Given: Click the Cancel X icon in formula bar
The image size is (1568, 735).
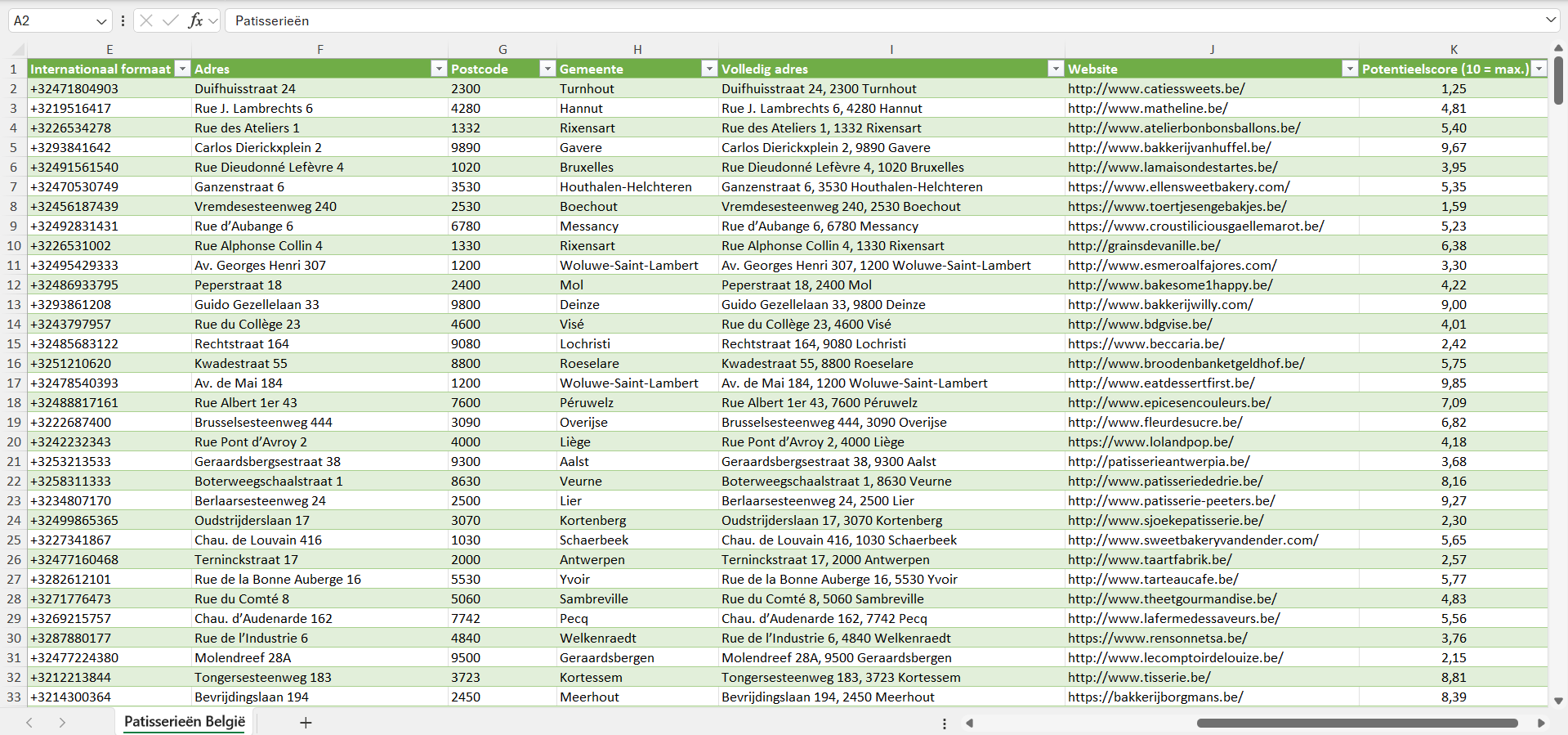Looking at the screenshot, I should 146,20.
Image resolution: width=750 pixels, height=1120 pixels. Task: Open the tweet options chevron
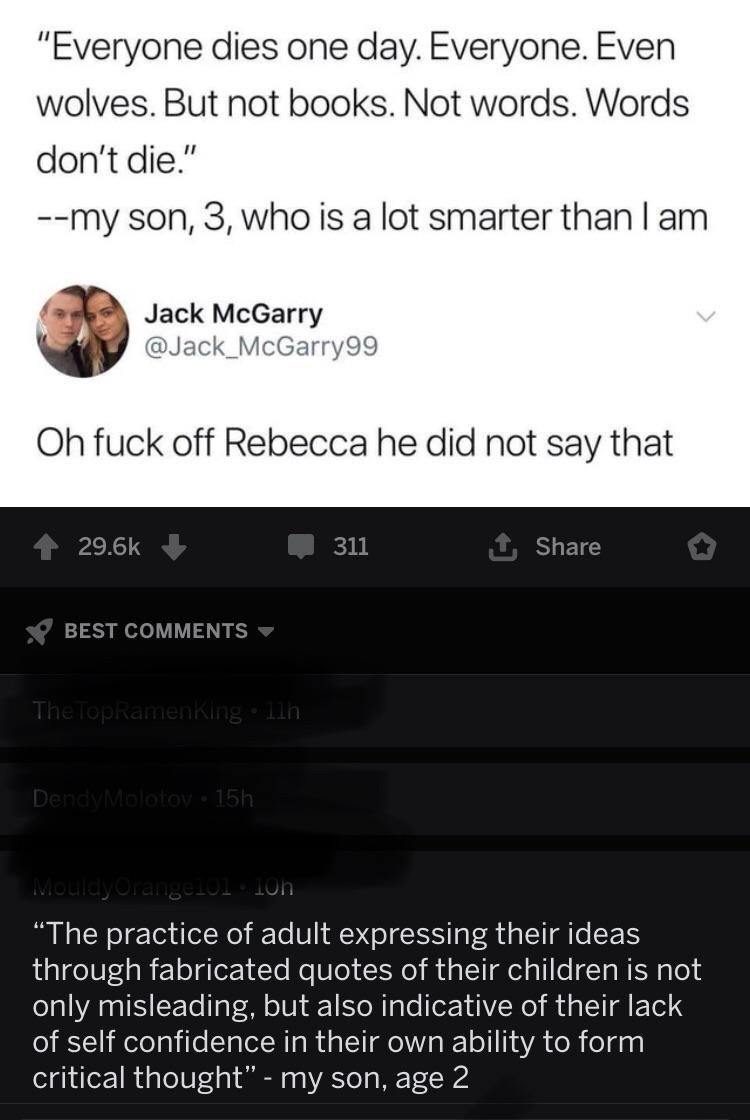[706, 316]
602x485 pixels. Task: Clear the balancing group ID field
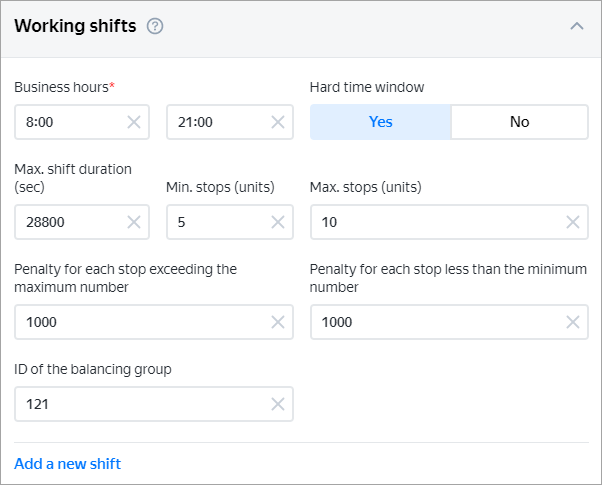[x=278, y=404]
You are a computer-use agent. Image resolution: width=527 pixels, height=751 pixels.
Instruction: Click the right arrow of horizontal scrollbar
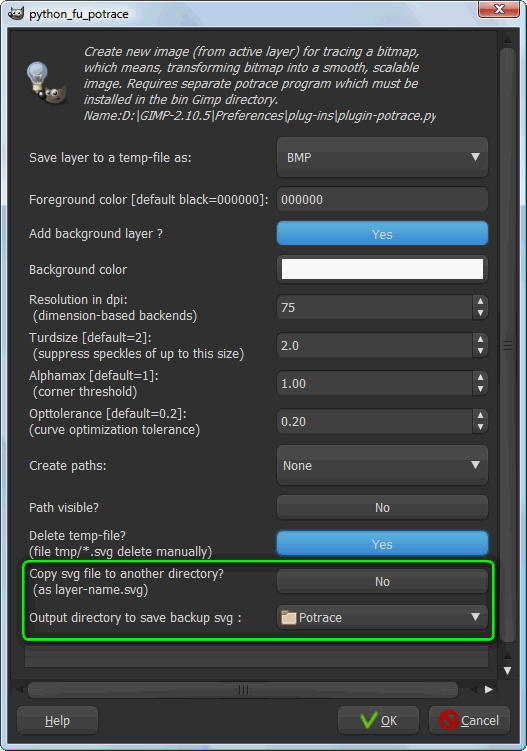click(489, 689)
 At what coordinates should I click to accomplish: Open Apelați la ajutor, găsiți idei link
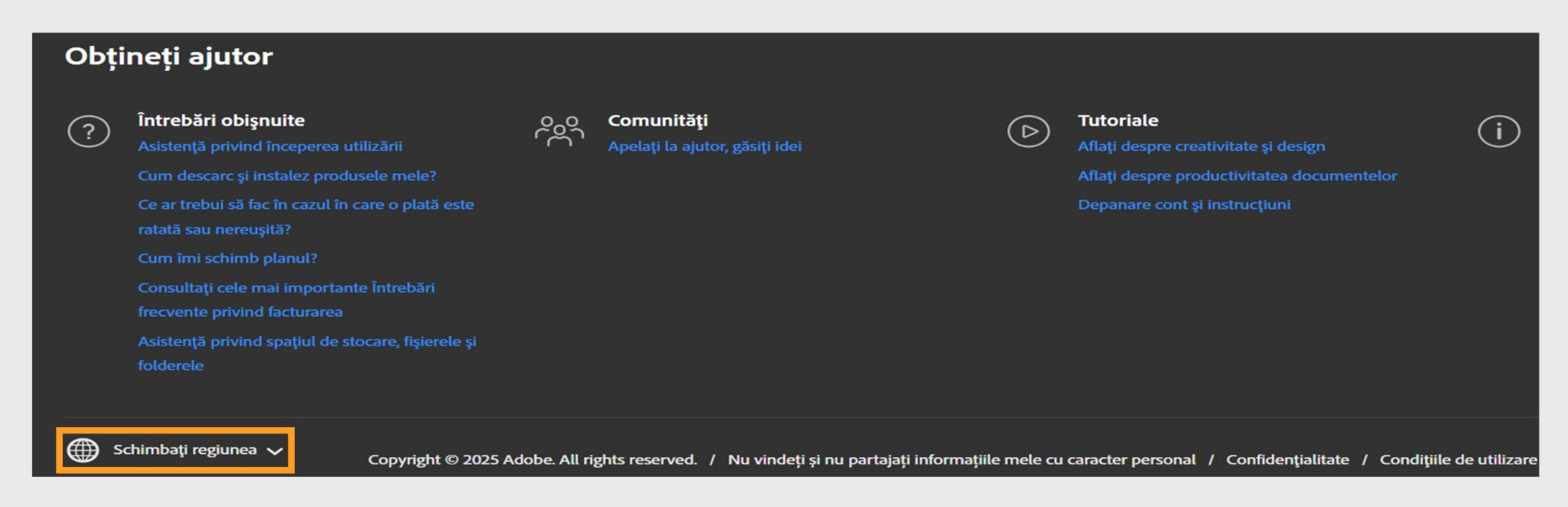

▶ **WHAT YOU ARE ASKED TO DO**
In the entries above, find the line containing "Instruction: Click the". Transcribe it and every later line to the end, exactly, and leave out the pictures.

▶ **ANSWER BOX**
Instruction: Click the right arrow of horizontal scrollbar
click(489, 689)
 At what coordinates should I click to accomplish: Open Apelați la ajutor, găsiți idei link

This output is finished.